Igualmente mezquino resulta utilizar los atentados terroristas para arremeter contra supuestos pactos de gobierno entre PSOE y Bildu que no existen. O criticar los indultos a los responsables del referéndum del 1-O, cuando José María Aznar aplicó esa medida de gracia a los terroristas de Terra Lliure.
De todo eso se habló en el cara a cara entre Sánchez y Feijóo. Pero cabe preguntarse si la audiencia estaba para esas sutilezas. Si en estos tiempos de confrontación, bronca y mala educación, vale la pena entrar a rebatir las mentiras de Feijóo, nunca cuestionadas, por cierto, por dos moderadores que actuaron como convidados de piedra.

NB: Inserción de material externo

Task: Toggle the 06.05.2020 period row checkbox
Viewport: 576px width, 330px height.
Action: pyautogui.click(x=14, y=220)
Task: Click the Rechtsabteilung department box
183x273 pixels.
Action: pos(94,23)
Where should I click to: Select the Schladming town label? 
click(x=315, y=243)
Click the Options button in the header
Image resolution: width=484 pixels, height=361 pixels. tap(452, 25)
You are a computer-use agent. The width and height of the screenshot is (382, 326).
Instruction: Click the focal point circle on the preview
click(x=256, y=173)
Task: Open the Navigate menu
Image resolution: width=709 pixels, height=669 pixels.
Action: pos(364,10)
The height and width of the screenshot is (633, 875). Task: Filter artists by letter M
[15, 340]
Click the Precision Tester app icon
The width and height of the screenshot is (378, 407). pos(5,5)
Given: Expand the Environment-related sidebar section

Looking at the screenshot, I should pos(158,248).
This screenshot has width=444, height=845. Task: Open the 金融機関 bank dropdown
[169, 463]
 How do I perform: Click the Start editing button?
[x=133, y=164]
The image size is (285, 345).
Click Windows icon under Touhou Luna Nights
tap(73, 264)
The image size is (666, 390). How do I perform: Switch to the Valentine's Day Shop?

Feijóo, dicen los analistas, fue más incisivo. O mostró una faceta –que no tiene nada que ver con el perfil moderado que ofrece en Cataluña cuando se reúne con empresarios— que desconcertó a Sánchez. Pero una cosa es realizar el control de la gestión del Gobierno, más que necesaria en democracia, y otra ejercer una oposición facilona y destructiva. Y un ejemplo de esta segunda es prometer la bajada de impuestos y la reducción de la deuda pública, sin explicar cómo se sostendrán los servicios sociales.

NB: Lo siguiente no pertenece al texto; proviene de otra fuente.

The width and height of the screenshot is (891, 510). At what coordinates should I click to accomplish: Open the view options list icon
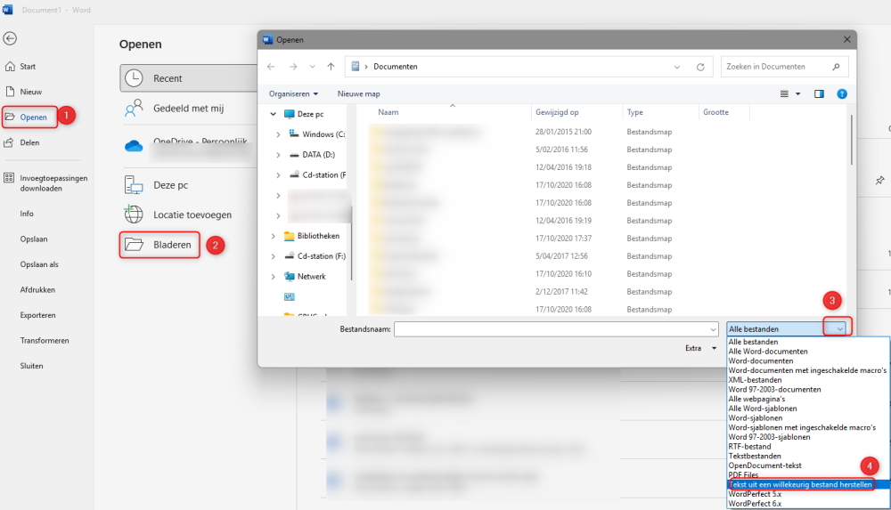click(784, 93)
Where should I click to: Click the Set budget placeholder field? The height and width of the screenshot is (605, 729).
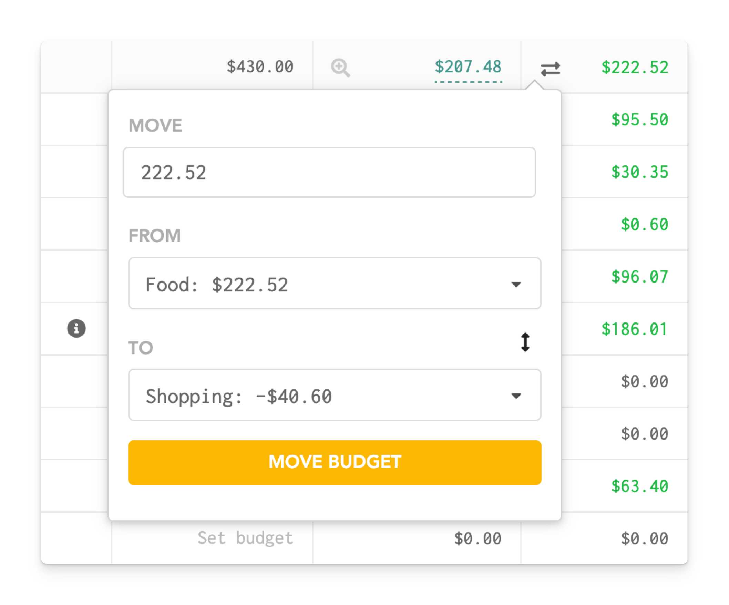pos(245,538)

O anunciar la revocación de leyes –trans, memoria democrática, eutanasia o vivienda— con el único objetivo de deconstruir el llamado sanchismo. Aunque ya hemos visto cómo Feijóo admite ahora que la reforma laboral del PSOE es buena, a pesar de haber votado en contra en el Congreso.

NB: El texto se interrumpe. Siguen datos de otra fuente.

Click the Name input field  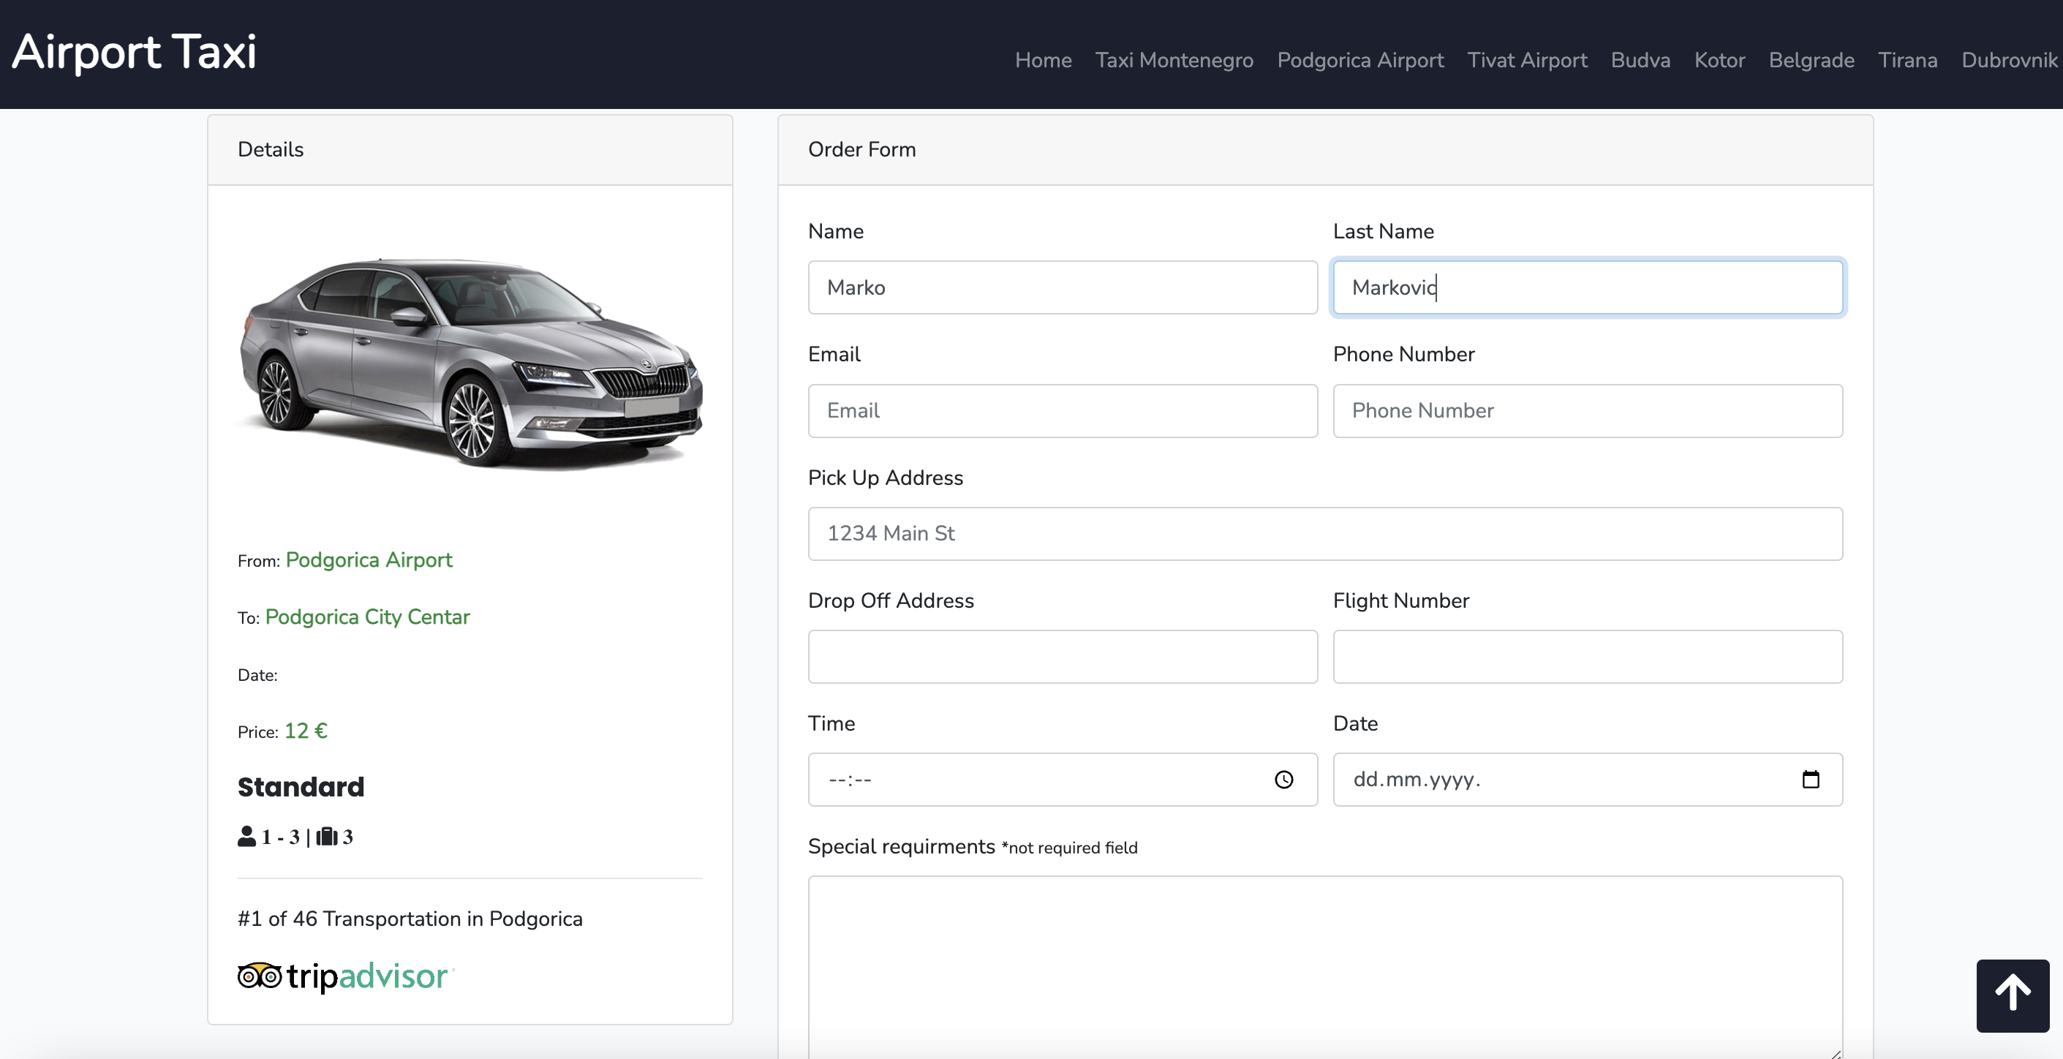point(1063,287)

Las cosas, al final, son mucho más sencillas de lo que parecen. Cabe preguntarse qué modelo de sociedad se prefiere, pensar en clave eje izquierda-derecha -¿liberalismo o socialdemocracia?- y dejarse de elucubraciones sobre votos útiles. Sobre todo porque no ha nacido un Tezanos infalible que sirva de punto de apoyo. Por tanto, que cada uno vote en “conciencia y honor”. Luego no vale perjurar. O apostatar.